#### TASK:
The records below hold a stretch from the line with "Všechny modelky (34, 30)" through the line with "You are a GUI agent. The screenshot is 820×2492."; return exactly those lines, ends included, and nothing more.
Start of PROVIDED ENTRIES
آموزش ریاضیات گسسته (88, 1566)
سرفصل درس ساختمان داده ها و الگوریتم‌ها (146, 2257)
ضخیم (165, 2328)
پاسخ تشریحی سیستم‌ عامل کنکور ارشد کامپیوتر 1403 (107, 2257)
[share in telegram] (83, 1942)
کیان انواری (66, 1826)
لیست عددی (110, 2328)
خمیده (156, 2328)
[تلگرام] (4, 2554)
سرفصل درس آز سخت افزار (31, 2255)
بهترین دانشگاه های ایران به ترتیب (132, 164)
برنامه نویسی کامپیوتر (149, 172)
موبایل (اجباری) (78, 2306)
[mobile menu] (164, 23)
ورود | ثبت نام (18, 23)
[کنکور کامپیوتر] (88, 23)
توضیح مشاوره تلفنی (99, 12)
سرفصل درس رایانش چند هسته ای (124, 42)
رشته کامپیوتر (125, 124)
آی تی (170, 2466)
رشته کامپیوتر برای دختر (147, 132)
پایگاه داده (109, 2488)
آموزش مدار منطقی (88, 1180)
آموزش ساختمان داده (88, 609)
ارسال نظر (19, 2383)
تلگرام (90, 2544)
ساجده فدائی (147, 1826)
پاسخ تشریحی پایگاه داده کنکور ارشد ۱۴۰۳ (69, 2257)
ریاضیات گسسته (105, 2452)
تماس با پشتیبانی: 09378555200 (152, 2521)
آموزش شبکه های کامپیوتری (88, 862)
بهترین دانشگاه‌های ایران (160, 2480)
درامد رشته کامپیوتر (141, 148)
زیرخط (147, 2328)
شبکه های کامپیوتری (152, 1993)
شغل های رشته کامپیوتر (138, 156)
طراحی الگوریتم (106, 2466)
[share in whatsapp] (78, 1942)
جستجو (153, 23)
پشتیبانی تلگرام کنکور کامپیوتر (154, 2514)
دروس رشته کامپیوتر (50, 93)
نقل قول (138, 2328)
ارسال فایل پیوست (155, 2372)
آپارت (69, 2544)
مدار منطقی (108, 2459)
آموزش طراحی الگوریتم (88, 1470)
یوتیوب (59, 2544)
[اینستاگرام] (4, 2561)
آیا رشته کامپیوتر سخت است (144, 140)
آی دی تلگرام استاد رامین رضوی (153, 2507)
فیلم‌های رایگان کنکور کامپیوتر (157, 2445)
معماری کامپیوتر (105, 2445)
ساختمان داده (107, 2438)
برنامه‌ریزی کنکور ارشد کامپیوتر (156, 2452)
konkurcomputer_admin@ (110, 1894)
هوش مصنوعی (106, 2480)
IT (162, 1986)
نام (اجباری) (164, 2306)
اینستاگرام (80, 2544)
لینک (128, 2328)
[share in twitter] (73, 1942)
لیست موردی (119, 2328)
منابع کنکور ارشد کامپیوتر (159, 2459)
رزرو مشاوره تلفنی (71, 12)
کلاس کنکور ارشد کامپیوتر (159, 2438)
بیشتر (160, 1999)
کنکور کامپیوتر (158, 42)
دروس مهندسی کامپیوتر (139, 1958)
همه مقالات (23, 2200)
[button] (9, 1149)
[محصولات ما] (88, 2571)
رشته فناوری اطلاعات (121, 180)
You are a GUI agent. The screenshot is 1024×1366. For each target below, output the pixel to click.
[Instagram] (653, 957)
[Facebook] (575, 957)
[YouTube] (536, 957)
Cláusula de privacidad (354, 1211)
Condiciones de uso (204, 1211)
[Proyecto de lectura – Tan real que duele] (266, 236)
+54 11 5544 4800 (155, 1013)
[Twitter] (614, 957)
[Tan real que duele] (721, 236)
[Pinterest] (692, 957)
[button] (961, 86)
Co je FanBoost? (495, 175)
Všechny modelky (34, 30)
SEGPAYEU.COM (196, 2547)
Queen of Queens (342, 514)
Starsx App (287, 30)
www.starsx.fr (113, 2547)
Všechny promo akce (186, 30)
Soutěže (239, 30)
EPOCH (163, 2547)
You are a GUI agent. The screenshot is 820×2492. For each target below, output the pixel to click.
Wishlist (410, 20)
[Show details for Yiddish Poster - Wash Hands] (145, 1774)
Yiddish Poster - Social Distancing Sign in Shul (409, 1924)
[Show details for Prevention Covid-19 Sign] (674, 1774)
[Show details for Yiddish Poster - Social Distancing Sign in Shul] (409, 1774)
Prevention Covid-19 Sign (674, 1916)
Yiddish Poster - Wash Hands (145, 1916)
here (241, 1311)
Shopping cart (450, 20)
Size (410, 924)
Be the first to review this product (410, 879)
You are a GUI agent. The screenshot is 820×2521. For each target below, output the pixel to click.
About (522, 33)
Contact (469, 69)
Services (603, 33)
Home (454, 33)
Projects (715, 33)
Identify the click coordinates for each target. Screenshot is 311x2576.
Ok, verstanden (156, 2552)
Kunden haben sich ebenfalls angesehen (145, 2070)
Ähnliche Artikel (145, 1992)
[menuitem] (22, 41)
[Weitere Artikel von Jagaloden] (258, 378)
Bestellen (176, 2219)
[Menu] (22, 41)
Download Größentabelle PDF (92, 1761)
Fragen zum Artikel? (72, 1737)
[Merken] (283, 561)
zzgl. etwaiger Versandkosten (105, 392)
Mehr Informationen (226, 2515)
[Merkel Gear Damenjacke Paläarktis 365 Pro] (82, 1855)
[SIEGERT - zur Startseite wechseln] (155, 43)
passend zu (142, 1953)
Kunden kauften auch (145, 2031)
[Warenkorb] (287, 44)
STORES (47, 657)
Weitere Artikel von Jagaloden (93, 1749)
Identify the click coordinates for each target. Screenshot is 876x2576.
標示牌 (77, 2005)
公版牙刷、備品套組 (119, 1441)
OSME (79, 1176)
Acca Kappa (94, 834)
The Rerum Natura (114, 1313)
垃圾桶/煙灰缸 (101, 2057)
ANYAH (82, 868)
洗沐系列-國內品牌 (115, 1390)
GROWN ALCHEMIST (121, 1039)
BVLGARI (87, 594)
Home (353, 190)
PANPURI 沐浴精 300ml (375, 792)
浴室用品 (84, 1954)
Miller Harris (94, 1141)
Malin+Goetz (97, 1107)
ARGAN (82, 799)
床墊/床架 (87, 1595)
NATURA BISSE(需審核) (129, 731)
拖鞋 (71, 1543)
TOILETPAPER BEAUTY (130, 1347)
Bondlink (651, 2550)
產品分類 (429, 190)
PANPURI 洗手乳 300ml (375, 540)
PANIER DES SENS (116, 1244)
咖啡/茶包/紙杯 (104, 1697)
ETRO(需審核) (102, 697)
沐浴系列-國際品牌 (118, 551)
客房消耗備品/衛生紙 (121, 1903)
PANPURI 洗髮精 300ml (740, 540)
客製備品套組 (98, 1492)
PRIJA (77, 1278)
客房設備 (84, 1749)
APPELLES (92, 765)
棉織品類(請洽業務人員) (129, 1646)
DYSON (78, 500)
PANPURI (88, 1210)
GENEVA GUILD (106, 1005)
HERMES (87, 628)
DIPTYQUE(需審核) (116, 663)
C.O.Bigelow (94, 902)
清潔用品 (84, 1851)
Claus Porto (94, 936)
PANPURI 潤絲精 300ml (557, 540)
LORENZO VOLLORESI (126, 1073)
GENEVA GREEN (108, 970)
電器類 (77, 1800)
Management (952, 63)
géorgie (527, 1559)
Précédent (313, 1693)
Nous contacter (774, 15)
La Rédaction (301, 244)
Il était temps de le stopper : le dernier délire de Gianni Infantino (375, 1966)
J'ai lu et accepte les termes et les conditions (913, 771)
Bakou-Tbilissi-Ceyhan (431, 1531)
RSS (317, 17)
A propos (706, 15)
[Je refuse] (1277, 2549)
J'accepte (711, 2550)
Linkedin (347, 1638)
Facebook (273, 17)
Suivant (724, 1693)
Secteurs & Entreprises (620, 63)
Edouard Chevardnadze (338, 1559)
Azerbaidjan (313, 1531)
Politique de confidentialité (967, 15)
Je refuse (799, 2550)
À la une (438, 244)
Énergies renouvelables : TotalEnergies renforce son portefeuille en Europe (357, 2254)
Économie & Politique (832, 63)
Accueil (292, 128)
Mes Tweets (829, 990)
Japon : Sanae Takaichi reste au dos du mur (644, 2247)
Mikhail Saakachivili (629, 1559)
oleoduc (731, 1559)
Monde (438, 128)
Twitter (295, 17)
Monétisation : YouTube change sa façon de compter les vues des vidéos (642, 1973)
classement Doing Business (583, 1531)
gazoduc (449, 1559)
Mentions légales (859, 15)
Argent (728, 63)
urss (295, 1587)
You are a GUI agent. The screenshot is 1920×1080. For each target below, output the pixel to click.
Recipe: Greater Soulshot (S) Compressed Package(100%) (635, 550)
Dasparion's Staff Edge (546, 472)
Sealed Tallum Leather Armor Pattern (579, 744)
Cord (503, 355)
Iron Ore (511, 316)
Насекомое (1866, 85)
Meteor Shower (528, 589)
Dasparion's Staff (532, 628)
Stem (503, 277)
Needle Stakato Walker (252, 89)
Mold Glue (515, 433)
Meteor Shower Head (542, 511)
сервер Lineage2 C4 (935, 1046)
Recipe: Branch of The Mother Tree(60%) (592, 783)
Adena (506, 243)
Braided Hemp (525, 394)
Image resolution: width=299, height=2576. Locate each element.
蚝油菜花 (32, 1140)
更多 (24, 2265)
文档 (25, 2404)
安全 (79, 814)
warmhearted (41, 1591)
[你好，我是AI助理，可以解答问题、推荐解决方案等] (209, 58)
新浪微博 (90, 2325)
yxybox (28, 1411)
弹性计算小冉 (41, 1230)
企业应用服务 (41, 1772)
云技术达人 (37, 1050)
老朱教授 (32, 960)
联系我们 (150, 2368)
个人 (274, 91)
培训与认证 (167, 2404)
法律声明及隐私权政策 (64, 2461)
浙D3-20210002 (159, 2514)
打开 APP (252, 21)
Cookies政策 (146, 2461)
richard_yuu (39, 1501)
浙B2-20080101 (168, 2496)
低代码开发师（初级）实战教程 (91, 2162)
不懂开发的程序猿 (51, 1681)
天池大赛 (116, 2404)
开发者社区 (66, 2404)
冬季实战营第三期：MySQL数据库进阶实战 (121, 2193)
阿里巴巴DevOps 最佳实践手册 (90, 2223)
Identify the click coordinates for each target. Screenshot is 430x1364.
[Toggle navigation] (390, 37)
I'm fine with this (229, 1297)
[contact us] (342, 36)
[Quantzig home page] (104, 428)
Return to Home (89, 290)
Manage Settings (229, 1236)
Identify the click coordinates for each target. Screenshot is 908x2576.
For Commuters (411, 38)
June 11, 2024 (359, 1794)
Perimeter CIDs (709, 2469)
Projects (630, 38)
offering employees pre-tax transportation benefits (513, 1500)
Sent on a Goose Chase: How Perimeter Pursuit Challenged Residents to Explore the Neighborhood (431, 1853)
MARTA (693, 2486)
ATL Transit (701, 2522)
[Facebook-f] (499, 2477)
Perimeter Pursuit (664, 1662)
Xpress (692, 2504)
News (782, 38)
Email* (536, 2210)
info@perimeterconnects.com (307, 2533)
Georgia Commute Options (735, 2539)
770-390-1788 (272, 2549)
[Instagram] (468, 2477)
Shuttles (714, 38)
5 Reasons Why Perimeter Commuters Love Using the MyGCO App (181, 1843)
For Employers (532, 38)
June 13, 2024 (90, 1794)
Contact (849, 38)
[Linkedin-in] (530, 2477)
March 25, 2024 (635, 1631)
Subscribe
End of PROVIDED ENTRIES
#### EXERCISE RESULT:
Všechny modelky (34, 30)
SEGPAYEU.COM (196, 2547)
Queen of Queens (342, 514)
Starsx App (287, 30)
www.starsx.fr (113, 2547)
Všechny promo akce (186, 30)
Soutěže (239, 30)
EPOCH (163, 2547)
You are a GUI agent. The screenshot is 820×2492. For each target below, output the pixel to click.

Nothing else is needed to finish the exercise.